Render everything from the start of the data down to the line containing "[x=659, y=66]", inclusive, as a JSON list of strings, one string per line and with blank lines omitted.
========================================
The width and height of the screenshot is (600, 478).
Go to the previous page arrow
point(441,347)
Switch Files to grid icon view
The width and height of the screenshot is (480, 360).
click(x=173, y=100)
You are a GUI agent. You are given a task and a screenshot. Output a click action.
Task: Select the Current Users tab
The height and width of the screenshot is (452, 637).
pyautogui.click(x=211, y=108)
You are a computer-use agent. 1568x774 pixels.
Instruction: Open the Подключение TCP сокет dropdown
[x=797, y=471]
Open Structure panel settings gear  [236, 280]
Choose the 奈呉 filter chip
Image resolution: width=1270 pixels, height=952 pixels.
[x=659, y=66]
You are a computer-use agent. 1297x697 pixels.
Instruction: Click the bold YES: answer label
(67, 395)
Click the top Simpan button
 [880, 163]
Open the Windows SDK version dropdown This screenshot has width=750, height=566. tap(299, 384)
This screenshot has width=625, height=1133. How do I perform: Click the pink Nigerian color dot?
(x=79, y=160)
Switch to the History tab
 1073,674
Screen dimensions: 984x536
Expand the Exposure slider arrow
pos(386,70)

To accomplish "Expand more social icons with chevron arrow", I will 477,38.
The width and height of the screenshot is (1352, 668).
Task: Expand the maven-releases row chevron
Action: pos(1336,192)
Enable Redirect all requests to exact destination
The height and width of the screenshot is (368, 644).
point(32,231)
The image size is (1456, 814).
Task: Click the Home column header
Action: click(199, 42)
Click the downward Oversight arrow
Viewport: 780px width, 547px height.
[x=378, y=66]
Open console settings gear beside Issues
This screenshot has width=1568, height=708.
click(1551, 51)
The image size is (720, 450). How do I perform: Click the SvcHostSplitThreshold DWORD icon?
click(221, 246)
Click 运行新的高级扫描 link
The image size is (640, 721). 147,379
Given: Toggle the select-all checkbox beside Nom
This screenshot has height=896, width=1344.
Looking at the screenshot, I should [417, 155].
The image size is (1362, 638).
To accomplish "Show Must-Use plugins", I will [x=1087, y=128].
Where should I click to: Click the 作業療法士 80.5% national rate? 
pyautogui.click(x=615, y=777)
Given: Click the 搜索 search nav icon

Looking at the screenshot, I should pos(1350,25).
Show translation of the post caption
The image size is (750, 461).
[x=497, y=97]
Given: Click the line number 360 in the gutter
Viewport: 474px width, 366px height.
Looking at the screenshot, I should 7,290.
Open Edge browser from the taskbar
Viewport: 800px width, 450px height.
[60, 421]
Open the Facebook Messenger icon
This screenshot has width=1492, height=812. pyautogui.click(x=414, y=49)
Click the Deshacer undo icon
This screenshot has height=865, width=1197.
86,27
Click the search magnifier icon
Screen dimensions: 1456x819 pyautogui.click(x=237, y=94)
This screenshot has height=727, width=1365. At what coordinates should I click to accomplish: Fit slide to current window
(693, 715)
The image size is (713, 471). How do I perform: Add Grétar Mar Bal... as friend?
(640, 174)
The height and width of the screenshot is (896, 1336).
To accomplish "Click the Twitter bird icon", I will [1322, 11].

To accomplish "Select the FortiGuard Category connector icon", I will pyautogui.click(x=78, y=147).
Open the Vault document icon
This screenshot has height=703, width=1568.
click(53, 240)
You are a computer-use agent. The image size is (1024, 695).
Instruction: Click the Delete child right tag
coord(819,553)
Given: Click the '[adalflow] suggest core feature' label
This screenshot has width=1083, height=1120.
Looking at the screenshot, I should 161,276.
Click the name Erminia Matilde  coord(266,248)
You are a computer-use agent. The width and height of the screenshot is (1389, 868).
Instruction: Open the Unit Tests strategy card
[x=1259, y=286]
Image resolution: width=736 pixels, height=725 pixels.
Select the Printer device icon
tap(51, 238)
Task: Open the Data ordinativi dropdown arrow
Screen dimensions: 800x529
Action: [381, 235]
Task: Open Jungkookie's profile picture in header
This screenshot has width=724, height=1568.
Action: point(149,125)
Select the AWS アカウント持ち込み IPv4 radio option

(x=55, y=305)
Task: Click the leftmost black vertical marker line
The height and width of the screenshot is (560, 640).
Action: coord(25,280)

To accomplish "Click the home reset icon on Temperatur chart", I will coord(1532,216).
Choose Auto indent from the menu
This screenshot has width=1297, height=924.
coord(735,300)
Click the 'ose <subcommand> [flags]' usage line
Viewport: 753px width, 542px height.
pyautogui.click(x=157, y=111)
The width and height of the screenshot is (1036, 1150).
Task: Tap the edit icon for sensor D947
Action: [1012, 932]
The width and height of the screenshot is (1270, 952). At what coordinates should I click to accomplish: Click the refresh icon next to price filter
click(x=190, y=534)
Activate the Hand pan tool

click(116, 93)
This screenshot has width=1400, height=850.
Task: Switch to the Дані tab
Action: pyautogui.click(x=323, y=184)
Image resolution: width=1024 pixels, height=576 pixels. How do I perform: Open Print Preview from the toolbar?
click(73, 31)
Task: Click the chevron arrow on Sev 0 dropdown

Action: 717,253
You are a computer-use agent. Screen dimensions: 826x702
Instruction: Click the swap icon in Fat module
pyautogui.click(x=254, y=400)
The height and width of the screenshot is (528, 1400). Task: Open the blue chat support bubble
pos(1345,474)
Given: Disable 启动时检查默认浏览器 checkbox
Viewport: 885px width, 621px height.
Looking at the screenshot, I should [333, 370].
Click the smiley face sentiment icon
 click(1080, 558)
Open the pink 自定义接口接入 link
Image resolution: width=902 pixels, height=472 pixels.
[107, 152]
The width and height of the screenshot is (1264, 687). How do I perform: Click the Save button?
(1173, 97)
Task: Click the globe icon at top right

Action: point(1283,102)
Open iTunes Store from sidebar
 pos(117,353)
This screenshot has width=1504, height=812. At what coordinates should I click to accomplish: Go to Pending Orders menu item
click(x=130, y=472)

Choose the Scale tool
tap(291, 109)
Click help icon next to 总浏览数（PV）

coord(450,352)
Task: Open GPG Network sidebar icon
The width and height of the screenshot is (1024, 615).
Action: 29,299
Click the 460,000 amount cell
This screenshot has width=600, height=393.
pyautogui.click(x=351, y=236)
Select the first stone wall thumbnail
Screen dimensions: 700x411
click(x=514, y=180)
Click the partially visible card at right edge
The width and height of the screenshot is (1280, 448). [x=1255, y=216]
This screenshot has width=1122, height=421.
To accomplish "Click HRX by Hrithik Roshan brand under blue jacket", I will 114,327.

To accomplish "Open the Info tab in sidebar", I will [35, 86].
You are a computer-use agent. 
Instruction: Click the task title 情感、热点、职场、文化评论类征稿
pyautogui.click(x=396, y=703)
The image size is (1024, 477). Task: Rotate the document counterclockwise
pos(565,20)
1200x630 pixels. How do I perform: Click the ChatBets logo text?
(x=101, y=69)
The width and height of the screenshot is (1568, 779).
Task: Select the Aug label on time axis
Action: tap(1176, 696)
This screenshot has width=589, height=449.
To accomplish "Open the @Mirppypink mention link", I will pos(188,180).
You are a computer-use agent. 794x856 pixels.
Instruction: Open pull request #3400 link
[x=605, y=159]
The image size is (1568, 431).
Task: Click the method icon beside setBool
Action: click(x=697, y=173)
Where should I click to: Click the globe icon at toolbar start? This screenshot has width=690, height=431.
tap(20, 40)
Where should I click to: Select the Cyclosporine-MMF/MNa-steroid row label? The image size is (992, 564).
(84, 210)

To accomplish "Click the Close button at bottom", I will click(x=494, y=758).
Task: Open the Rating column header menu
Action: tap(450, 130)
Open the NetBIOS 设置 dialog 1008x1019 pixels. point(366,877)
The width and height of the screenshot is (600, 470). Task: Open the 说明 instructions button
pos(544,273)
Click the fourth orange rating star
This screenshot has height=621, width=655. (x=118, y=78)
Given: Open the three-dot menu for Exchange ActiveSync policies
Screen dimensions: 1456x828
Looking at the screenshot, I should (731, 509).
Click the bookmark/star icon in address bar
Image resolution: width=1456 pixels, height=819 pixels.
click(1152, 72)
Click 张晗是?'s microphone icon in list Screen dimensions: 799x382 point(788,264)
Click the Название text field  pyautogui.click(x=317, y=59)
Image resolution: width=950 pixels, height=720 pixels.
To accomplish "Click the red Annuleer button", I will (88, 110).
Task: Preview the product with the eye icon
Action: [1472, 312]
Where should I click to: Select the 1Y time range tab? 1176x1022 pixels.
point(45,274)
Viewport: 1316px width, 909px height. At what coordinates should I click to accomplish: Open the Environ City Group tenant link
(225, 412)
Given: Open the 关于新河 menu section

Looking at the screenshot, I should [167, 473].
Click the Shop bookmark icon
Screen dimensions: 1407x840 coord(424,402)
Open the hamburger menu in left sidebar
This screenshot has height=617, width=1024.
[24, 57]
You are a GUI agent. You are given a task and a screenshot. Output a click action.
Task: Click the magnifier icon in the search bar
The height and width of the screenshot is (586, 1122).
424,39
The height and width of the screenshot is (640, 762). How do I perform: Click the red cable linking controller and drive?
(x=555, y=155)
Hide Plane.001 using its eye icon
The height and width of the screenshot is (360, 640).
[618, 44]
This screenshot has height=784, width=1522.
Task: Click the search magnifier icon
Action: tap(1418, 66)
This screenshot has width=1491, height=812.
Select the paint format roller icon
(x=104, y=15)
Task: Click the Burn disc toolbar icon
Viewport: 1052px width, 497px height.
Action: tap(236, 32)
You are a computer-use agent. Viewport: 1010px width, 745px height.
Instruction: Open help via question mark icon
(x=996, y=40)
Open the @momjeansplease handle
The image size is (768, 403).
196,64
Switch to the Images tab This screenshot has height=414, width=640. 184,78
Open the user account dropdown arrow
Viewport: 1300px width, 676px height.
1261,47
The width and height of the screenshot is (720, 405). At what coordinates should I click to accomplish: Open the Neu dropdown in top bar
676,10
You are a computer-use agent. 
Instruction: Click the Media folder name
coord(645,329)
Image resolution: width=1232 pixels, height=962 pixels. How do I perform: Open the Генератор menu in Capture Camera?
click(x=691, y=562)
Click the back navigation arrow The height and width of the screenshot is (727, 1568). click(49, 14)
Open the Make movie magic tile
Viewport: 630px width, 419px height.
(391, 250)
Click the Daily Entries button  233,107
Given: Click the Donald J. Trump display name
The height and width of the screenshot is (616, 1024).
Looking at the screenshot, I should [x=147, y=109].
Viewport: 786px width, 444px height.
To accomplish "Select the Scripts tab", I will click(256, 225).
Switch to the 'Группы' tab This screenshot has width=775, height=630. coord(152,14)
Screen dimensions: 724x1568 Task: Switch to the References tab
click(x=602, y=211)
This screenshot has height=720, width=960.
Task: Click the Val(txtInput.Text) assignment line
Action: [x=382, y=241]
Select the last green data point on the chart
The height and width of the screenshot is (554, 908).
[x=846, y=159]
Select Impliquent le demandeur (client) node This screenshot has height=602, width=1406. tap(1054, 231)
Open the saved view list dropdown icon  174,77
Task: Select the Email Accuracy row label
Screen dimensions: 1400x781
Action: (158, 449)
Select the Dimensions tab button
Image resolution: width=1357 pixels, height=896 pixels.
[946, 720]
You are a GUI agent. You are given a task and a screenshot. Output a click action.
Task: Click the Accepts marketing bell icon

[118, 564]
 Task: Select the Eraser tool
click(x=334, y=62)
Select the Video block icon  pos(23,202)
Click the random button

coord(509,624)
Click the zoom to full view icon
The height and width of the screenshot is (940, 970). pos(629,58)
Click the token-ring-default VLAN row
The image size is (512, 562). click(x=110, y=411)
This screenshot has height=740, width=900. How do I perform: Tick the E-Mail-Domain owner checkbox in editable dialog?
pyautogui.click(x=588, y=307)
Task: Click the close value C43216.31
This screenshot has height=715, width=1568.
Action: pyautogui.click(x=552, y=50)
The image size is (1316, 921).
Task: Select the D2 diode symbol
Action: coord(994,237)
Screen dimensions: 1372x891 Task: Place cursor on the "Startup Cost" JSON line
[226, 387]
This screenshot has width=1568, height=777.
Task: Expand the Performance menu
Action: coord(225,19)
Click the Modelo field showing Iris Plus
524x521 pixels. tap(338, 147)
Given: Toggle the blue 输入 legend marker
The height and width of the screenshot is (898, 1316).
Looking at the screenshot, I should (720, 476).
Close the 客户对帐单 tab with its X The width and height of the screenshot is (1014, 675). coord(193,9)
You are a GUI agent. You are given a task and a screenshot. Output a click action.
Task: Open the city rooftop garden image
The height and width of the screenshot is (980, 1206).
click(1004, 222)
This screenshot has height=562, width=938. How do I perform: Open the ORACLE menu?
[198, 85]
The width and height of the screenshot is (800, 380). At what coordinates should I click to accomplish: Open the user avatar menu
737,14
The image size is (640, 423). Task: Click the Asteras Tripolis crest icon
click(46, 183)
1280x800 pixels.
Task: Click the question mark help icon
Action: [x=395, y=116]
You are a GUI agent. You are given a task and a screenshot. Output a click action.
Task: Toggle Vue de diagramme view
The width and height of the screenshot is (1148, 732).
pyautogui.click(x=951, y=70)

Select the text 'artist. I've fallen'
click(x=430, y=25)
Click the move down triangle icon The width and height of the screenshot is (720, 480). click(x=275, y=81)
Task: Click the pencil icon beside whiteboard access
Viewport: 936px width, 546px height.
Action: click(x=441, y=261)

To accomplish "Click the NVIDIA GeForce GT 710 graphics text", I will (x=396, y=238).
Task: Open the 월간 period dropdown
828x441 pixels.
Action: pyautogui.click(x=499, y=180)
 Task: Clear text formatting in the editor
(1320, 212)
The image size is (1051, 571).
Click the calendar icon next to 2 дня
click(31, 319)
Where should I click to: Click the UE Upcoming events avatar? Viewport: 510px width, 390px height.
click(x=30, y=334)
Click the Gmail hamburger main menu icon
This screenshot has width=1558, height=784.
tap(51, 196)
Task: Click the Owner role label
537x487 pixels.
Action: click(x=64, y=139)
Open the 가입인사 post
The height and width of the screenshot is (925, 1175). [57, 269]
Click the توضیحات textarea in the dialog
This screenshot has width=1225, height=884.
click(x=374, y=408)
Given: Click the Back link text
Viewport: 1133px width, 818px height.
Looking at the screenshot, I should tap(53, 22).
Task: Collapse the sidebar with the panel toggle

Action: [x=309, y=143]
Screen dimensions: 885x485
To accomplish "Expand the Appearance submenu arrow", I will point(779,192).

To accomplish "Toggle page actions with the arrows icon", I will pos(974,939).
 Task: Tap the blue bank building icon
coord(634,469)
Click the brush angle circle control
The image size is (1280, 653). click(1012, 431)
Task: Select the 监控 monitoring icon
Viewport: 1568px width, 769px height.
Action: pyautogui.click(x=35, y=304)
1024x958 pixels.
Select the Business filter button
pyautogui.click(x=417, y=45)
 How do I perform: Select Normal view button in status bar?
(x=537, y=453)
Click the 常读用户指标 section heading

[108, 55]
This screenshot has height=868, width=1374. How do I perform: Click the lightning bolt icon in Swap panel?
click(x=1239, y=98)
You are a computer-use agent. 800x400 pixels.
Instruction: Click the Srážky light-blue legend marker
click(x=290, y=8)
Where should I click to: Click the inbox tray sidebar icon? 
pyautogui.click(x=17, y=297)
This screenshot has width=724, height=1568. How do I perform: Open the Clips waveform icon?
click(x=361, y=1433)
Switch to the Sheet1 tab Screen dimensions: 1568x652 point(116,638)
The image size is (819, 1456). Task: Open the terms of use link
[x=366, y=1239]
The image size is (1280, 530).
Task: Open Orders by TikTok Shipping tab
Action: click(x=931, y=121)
========================================
**Worked answer**:
[
  "The width and height of the screenshot is (600, 478).",
  "Go to the previous page arrow",
  "point(441,347)",
  "Switch Files to grid icon view",
  "The width and height of the screenshot is (480, 360).",
  "click(x=173, y=100)",
  "You are a GUI agent. You are given a task and a screenshot. Output a click action.",
  "Task: Select the Current Users tab",
  "The height and width of the screenshot is (452, 637).",
  "pyautogui.click(x=211, y=108)",
  "You are a computer-use agent. 1568x774 pixels.",
  "Instruction: Open the Подключение TCP сокет dropdown",
  "[x=797, y=471]",
  "Open Structure panel settings gear  [236, 280]",
  "Choose the 奈呉 filter chip",
  "Image resolution: width=1270 pixels, height=952 pixels.",
  "[x=659, y=66]"
]